Moving right along through the Billboard Year-End Hot 100’s, we arrive at 1961. I decided to go with the top eleven songs because I liked #11 too much.
- Lawrence Welk, “Calcutta” There are some songs that just stay with you, and this is one of them. Lawrence Welk had only one big hit on the Hot 100, and this is it.
- Joe Dowell, “Wooden Heart” This was a song that Elvis did the year before in G. I. Blues. It was written using the melody from an old German folk song, “Muss I Denn,” which both Joe and Elvis did portions of in their singing of the song.
- Dee Clark, “Raindrops” I’ve always liked this song, I think because of the sudden change from major to minor at the end of the verses. It starts so cheery, then wham!, that mode change hits.
- The String-Alongs, “Wheels” A simple melody at an easy pace was the charm of this instrumental. Sometimes it’s the simple songs like this that people like the best.
- Chubby Checker, “Pony Time” The kind of song Chubby does best, the kind that goes along with a dance that allows him to show off his dance moves. If you listen, you’ll hear he uses the terms “gee” and “how,” which a friend of mine told me were traditional commands to plowhorses.
- The Jive Five, “My True Story” Doo-wop was reaching the peak of its popularity in the early ’60’s, and groups like Brooklyn’s The Jive Five demonstrate why it was such a great genre.
- Del Shannon, “Runaway” Del’s better songs all feature that electronic organ (I think the brand was Farfisa) and him singing in a much higher register during critical points of the song.
- Roy Orbison, “Crying” Roy Orbison might have had the greatest voice in rock ‘n’ roll, and could he put some emotion behind his songs.
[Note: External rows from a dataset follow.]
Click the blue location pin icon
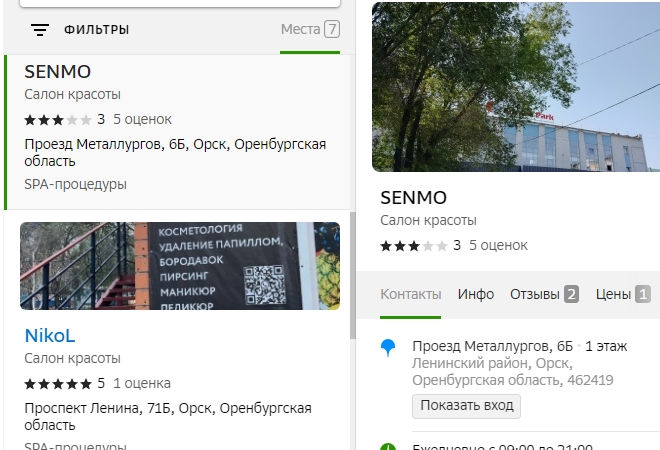The width and height of the screenshot is (660, 450). tap(388, 347)
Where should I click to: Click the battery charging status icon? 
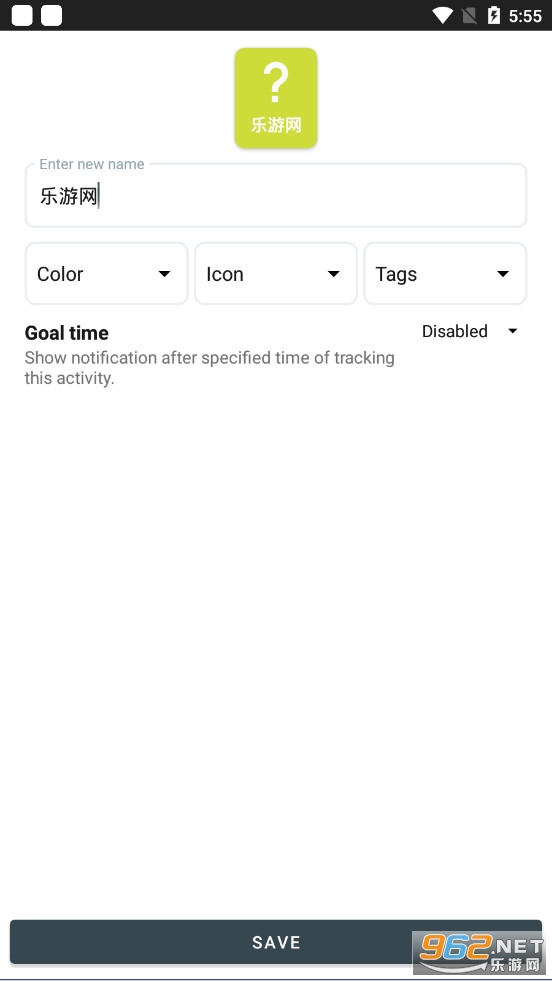494,16
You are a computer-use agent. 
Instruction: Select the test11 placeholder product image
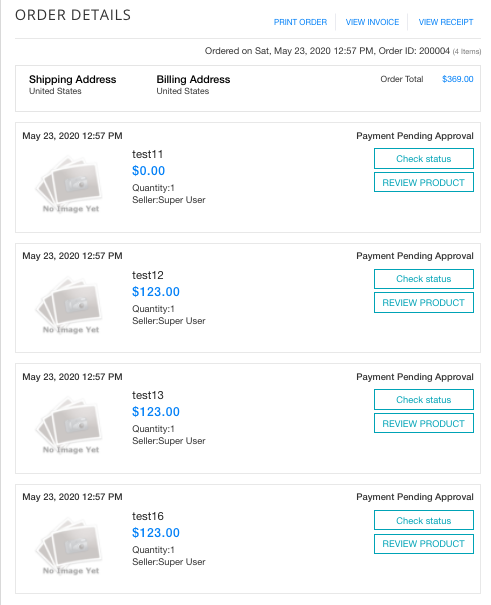[71, 184]
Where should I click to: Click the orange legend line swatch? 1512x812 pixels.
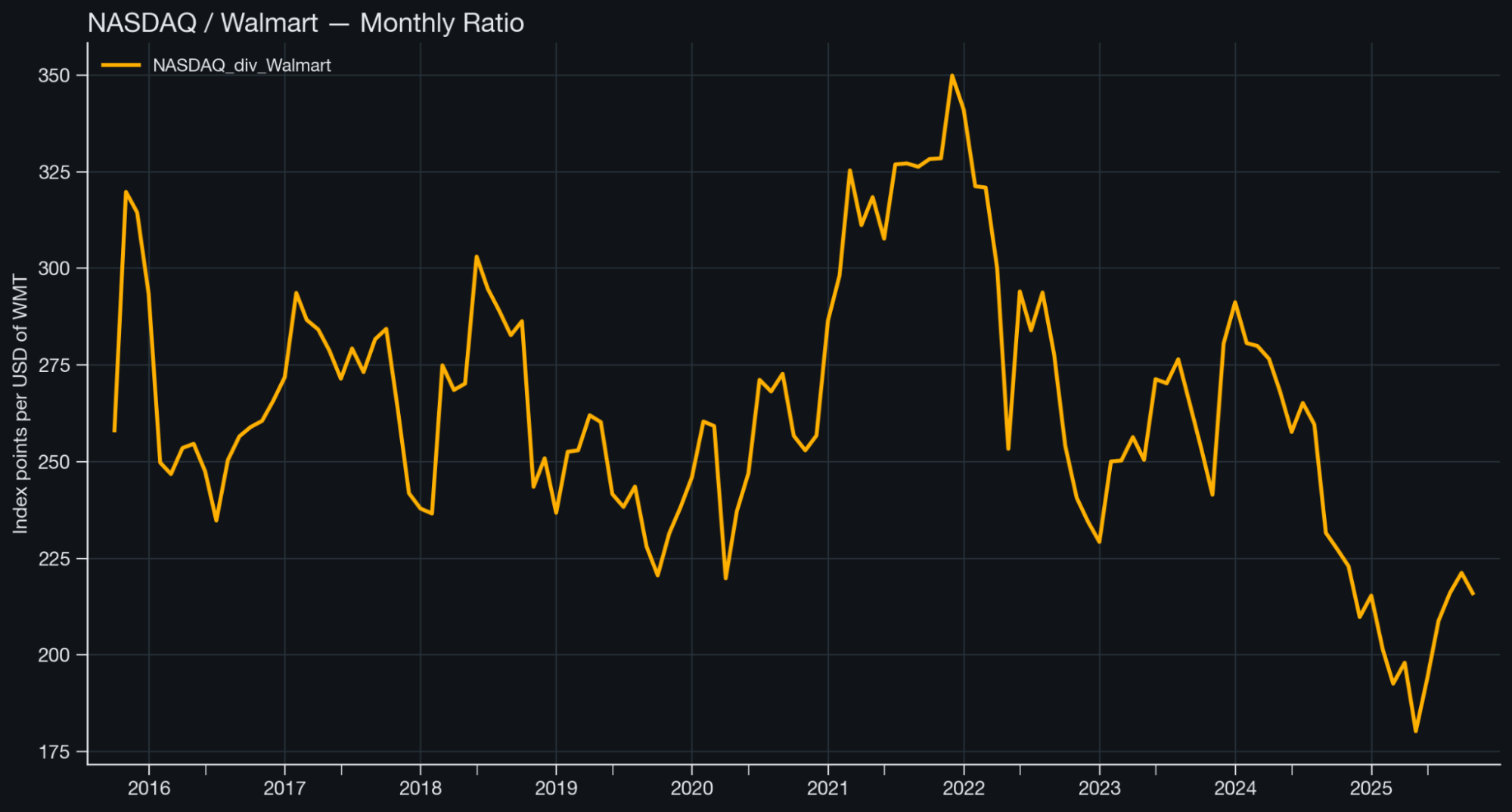tap(121, 66)
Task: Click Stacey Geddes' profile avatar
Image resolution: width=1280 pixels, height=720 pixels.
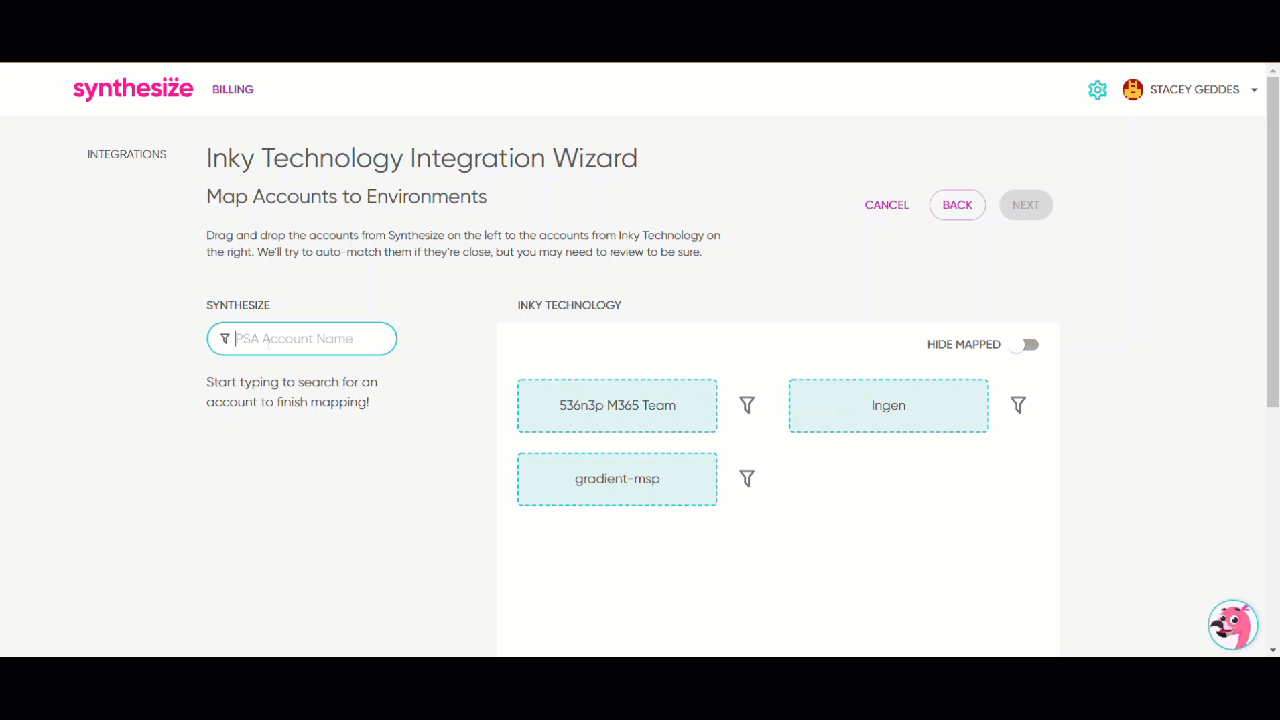Action: [x=1132, y=90]
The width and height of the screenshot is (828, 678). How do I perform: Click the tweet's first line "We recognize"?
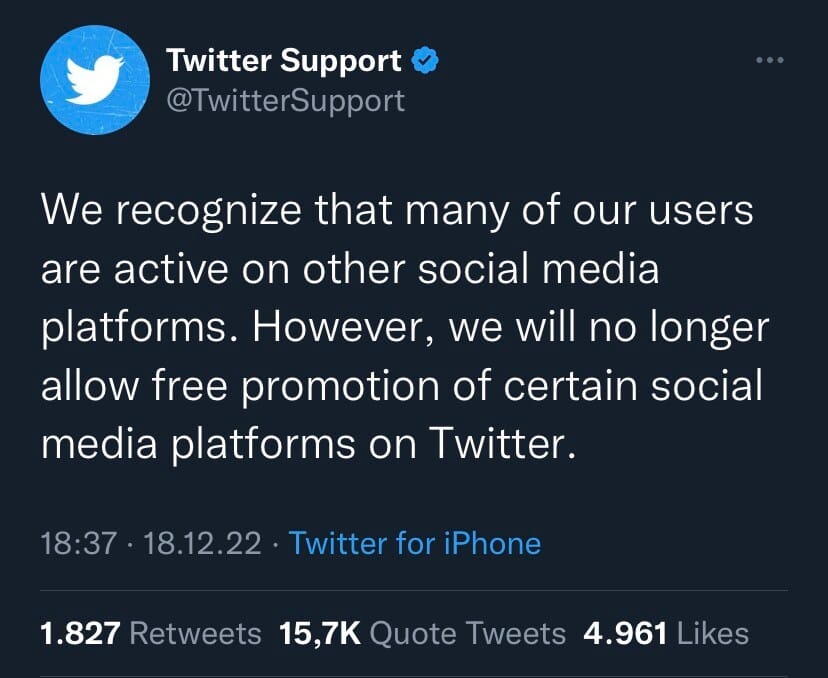(x=172, y=211)
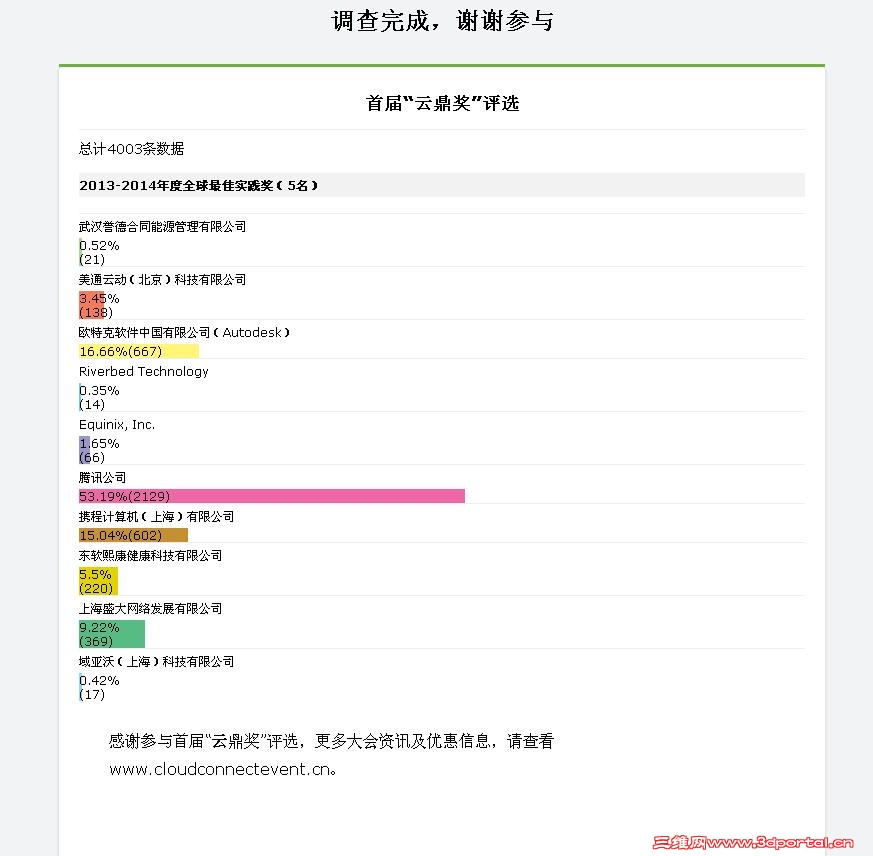Click the 腾讯公司 entry label

(x=102, y=478)
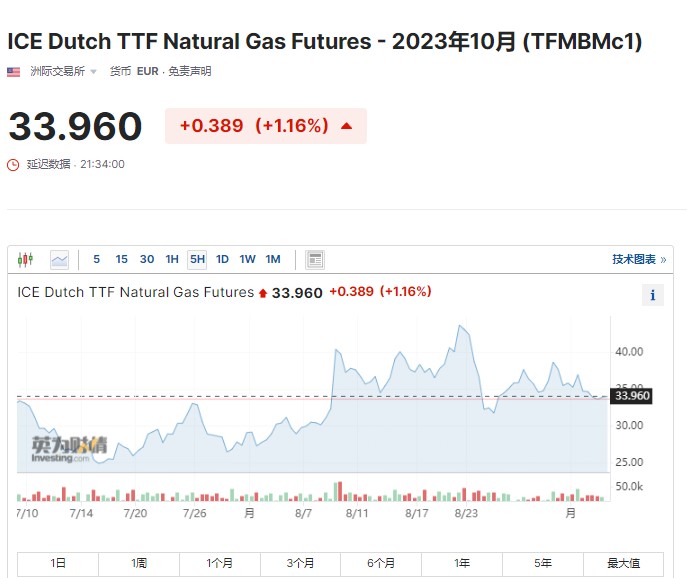Viewport: 687px width, 578px height.
Task: Click the delayed data clock icon
Action: 13,165
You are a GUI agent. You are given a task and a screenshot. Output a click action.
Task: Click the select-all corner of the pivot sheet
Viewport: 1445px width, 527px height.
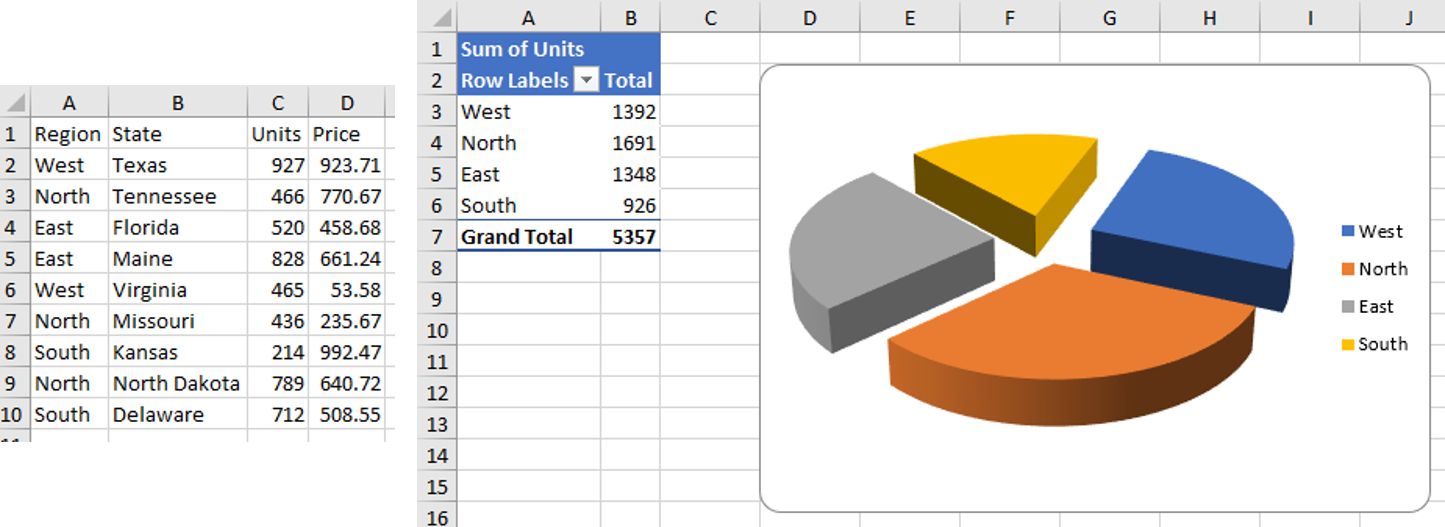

This song just builds and builds until he busts out in full voice.
- The Highwaymen, “Michael (Row The Boat Ashore)” An old African-American spiritual that became a folk music staple. The Highwaymen’s version is one of the better-known ones.
- Patsy Cline, “I Fall To Pieces” What a voice Patsy Cline had, for which she can thank a bout of rheumatic fever when she was 14. A tremendous crossover success, this was a hit on the Country and Adult Contemporary charts as well.
- Bobby Lewis, “Tossin’ And Turnin'” Normally, when you hear this song, it starts with him singing “I couldn’t sleep at all last night,” but on this he has a short introduction that really sounds like it doesn’t belong there…
And that’s the Friday 5×2 for November 15, 2019.